AdvisorZinsmaier, Konrad E.
MetadataShow full item record
PublisherThe University of Arizona.
RightsCopyright © is held by the author. Digital access to this material is made possible by the University Libraries, University of Arizona. Further transmission, reproduction or presentation (such as public display or performance) of protected items is prohibited except with permission of the author.

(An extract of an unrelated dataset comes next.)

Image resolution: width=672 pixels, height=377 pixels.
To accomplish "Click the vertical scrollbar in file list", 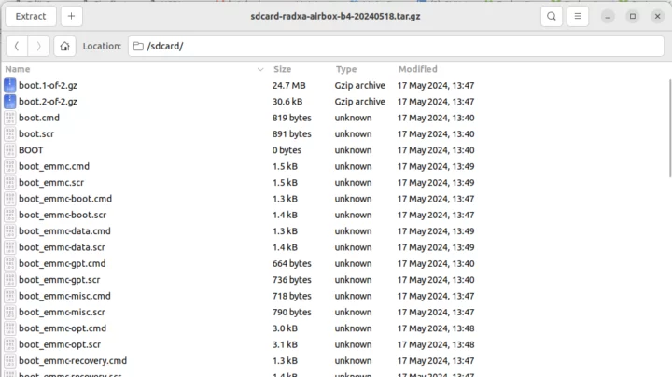I will click(x=667, y=126).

AbstractFos and Jun are transcription factors that heterodimerize to form AP-1, a transcriptional activator complex. They are two among many important candidate immediate early genes long hypothesized to function as transcriptional gatekeepers between the short-term and long-term modifications of synaptic efficacy postulated to underlie learning and memory. In normally active Drosophila motor neurons, overexpression of AP-1, induces cAMP- and CREB- dependent forms of synaptic enhancement. The activities of immediate early genes such as fos, jun, and CREB have long been assumed to achieve synaptic enhancement by increasing synapse number. We show that at the Drosophila neuromuscular junction (NMJ), an AP-1- and CREB- dependent form of presynaptic strengthening is mediated by increasing the weights of unitary synapses and not through the insertion of additional release sites. Post-tetanic potentiation (PTP) is reduced at these synapses, suggesting that the mechanisms underlying this short-term form of synaptic enhancement may be stably recruited by pathways activated downstream of AP-1 overexpression. Electrophysiological and FM1-43 based measurements further demonstrate that enhanced neurotransmitter release is accompanied by an increase in the actively cycling synaptic-vesicle pool at the expense of the reserve pool. Increases in both transmitter release and cycling-pool size are blocked under conditions of CREB inhibition arguing that: a) AP-1 and CREB are required for reserve-pool mobilization; and b) that sustained reserve pool mobilization may underlie this form of plasticity. These findings together suggest transcriptional mechanisms believed to participate in long-term forms of synaptic enhancement may, in some instances, be accomplished by the stable recruitment of mechanisms that normally underlie short-term synaptic change.